Dr. DOS Still 'Doing It' At 8.0
An anonymous reader writes "Believe it or not, DOS -- DR-DOS, no less -- is still alive and kicking after all these years! Devicelogics, a company founded by former executives of Caldera and Lineo in Utah, says it has begun shipping version 8.0 of DR-DOS today. The company says the most significant enhancement in the latest version of this long-lived (and 'stable') operating system is support for FAT32 large partitions, enabling DR-DOS 'to keep up with market demand for DOS-based embedded solutions built on FAT32 platforms.'"
msdos really didnt multitask at all, unless the application you were running would let you spawn off a shell.
drdos had 2 different multitasking options. i barely remember the differences between them other than one would stop all other apps you had open except for the one you were in currently, and the other would actually give all the apps a slice of cpu time. this is if i am remembering correctly.
this is dos we are talking about so any form of multitasking is going to be a kludge.
No, the 'current' incarnation of CP/M would be CP/M-86, which still has some enthusiasts involved in it's use and continuing development.
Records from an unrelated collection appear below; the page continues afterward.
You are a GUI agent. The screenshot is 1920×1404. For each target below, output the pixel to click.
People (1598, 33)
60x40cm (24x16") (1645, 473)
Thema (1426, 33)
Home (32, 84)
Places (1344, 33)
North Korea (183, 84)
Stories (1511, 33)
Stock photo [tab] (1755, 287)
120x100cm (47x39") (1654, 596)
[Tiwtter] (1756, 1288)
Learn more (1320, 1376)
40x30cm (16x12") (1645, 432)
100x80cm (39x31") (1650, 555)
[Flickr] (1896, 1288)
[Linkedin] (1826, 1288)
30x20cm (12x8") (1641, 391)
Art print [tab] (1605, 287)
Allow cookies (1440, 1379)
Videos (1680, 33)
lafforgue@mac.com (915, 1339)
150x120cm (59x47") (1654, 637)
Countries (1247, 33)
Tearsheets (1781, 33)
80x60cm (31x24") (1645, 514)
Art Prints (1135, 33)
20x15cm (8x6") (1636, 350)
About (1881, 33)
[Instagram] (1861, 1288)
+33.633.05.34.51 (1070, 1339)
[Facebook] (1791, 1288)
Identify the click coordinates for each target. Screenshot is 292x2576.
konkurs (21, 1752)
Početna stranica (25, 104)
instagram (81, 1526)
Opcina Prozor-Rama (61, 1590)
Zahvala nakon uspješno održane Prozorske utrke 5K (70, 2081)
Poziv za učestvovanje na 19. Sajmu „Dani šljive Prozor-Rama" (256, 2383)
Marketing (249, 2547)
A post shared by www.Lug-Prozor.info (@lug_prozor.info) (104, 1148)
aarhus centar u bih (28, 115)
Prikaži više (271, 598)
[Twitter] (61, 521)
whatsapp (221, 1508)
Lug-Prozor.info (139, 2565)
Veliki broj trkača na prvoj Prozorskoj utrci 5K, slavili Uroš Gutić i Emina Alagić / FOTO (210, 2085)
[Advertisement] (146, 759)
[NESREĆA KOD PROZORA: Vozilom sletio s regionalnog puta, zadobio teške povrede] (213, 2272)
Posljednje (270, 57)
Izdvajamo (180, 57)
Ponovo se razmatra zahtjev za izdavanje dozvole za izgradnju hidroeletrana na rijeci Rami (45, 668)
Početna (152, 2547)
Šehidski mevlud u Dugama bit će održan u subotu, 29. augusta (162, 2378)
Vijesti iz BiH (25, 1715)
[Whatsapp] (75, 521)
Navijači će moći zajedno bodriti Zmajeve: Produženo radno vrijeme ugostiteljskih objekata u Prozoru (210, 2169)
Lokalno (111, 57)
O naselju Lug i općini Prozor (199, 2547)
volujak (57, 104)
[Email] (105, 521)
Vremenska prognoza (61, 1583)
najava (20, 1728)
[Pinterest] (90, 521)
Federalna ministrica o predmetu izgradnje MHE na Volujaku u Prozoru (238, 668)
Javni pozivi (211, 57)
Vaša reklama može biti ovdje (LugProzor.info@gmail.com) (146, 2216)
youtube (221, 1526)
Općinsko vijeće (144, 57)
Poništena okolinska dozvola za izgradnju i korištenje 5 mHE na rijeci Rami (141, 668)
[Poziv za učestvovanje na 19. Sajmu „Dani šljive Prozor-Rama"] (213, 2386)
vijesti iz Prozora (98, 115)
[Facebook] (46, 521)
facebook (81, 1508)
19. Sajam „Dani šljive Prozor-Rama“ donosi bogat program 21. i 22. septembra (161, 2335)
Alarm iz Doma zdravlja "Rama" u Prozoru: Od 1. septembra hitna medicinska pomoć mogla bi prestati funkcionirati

It has patches that allow it to (wow!) access hard drive partitions larger than 4 MB, which wasn't possible with the Stock CP/M-86 that I have in a boxed set on my shelf.
DR-DOS was a derivative product from Digital Research.
And Digital Research's problem with signing NDAs came out of the hippy culture the company grew up in. That never really changed enough for the company to survive.
---
this is dos we are talking about so any form of multitasking is going to be a kludge.
How so? Since DOS is such a simple collection of services, it runs great in little virtual 86 compartments. In fact, the whole protected-mode scheme from Intel was designed in a way that DOS would be able to run in 'virtual 8086 machines'. DOS applications run on a multitasking environment like NT or OS/2 quite well, and quite well in 'emulation' (really not emulation') with the Free Software dosemu package.
---
> PC-DOS released version 8, yeah I know different, along time ago.
AFAIK, IBM only released PC-DOS 7, and later PC-DOS 2000, which was just PC-DOS 7 with some Y2K fixes.
The problem was that the DOS function calls were not re-entrent (is that the right word?). So if an app was in the middle of a file save and another app interrupted it to do a file save, the first file save was toast. Or keyboard read, or whatever. Apparantly they didn't quite get that fixed, so they dropped the multi-tasking version. The others (desqview?) got around that by basically doing what Windows did -- they took over the DOS functions and did them themselves, using DOS just get things started in the first place. That's why Microsoft starting calling Windows an operating system -- because it really was doing everything DOS was supposed to do.
If all this should have a reason, we would be the last to know.
Well, a stripped-down version with a broken installer. The FreeDOS people warn against using this CD for anything other than flashing a corrupted BIOS. Those who try to install FreeDOS from this CD may end up with a trashed boot sector.
Dos is not dead, it's just gone embedded. My camera ships with a version of DOS as an internal OS, but you wouldn't know it from use.
Hidden, Dos plots it's revenge.
The ______ Agenda
I've talked to the DrDOS guys a few times... they're pretty cool and are very pro-Linux. They were pushing their Drlx product that lets you use Linux device drivers in a DOS environment to get things like USB support which is nice.
:-)
Anyone who thinks DOS is dead does not work anywhere near the embedded world. It's very much alive and kicking in little boxes all around you and new products are still being developed based on it. Problem is that nobody is putting out device drivers for "new" technology like USB for DOS so unless they find a way to utilize existing drivers they're in trouble as older standards like ISA fade. Linux to the rescue.